EXERCISE TASK
Copy out the entries below word for word, starting at the line that contains "Task: Click the Frontegg logo" and ending at the line that contains "[1344, 248]", with both of those lines included. Leave out every line before and after that span.

[Pointing entries for text and elements]
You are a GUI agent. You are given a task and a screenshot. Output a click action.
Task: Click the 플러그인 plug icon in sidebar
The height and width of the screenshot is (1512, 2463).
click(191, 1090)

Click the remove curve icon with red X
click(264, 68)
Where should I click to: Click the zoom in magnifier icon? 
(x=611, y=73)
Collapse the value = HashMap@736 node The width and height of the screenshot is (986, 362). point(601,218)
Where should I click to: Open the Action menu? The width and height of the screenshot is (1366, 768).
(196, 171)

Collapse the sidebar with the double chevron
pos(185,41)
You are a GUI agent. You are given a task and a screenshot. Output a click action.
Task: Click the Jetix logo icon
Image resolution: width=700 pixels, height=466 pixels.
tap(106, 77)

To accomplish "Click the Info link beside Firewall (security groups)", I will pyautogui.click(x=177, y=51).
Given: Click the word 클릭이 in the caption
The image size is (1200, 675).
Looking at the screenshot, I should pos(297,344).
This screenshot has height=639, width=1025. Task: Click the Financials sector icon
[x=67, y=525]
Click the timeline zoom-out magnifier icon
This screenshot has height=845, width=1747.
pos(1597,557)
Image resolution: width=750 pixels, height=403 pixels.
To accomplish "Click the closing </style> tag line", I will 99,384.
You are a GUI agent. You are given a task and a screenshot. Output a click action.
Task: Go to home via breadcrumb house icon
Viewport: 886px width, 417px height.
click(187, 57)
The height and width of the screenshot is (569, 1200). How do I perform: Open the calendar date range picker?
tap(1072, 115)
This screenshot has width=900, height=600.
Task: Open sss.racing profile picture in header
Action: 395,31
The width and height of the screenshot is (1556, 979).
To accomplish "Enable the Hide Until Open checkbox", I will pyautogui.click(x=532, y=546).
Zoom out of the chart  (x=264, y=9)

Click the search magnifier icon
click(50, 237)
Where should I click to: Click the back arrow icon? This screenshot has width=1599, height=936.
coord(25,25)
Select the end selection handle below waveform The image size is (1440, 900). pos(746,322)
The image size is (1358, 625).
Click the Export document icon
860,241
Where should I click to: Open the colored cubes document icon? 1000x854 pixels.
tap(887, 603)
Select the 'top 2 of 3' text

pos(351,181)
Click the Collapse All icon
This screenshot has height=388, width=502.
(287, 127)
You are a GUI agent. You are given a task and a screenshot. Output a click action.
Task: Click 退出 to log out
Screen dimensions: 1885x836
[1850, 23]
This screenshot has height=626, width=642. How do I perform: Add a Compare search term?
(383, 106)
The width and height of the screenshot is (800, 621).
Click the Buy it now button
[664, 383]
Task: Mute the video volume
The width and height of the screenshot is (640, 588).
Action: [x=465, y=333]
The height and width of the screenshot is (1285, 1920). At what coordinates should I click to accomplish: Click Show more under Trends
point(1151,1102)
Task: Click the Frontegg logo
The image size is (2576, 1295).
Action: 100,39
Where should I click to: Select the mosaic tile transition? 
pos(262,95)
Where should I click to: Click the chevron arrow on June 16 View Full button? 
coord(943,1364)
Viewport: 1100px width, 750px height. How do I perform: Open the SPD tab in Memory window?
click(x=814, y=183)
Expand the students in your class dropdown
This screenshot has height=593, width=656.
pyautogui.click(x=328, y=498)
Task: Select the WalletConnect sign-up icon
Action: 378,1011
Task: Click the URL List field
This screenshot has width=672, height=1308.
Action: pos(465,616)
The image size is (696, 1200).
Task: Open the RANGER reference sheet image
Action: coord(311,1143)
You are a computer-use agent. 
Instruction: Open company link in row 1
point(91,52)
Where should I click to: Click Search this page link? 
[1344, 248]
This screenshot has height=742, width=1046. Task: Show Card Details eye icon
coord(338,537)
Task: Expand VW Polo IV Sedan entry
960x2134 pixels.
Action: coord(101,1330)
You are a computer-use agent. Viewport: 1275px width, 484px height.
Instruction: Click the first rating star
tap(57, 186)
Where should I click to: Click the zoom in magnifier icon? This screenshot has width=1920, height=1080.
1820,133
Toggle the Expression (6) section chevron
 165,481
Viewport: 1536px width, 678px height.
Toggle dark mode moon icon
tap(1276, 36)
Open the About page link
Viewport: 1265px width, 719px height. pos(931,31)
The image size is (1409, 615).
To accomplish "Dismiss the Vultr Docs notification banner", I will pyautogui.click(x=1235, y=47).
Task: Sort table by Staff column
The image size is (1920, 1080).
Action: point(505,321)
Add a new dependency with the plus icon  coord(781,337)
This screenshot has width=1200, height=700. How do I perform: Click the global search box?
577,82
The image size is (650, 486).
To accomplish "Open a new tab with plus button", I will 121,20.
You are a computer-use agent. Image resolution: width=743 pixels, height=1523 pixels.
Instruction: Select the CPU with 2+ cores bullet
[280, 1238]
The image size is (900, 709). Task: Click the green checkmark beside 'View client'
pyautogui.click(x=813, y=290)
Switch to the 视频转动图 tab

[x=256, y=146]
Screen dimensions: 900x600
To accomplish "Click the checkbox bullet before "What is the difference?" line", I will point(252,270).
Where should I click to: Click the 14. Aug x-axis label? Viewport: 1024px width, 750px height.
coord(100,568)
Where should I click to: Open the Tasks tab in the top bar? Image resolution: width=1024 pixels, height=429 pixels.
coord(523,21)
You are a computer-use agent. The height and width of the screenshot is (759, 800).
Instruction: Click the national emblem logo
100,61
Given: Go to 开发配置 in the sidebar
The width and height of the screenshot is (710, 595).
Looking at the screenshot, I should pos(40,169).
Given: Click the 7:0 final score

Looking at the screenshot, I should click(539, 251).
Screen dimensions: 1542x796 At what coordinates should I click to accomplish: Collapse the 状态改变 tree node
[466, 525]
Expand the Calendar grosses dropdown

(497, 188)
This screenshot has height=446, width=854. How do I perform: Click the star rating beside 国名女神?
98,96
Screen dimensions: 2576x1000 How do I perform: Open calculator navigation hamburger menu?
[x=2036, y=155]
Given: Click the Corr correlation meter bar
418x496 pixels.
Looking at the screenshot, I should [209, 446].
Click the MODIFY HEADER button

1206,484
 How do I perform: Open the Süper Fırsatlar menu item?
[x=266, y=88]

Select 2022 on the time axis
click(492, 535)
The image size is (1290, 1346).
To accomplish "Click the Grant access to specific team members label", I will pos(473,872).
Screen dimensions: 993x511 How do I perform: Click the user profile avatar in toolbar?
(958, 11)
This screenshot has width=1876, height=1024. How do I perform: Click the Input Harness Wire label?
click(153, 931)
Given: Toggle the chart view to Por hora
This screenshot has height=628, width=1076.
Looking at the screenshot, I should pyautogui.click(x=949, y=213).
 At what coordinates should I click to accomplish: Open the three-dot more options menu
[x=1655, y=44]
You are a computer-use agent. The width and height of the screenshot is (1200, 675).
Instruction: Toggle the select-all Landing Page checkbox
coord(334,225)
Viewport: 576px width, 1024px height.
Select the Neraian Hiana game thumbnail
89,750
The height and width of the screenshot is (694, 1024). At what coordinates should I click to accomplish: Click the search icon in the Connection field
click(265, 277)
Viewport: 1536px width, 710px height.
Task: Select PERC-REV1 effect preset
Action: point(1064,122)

SOLUTION FOR THIS TASK
Task: Click the Frontegg logo
The image size is (2576, 1295).
Action: 100,39
Where should I click to: Select the mosaic tile transition? 
pos(262,95)
Where should I click to: Click the chevron arrow on June 16 View Full button? 
coord(943,1364)
Viewport: 1100px width, 750px height. How do I perform: Open the SPD tab in Memory window?
click(x=814, y=183)
Expand the students in your class dropdown
This screenshot has height=593, width=656.
pyautogui.click(x=328, y=498)
Task: Select the WalletConnect sign-up icon
Action: 378,1011
Task: Click the URL List field
This screenshot has width=672, height=1308.
Action: pos(465,616)
The image size is (696, 1200).
Task: Open the RANGER reference sheet image
Action: coord(311,1143)
You are a computer-use agent. 
Instruction: Open company link in row 1
point(91,52)
Where should I click to: Click Search this page link? 
[1344, 248]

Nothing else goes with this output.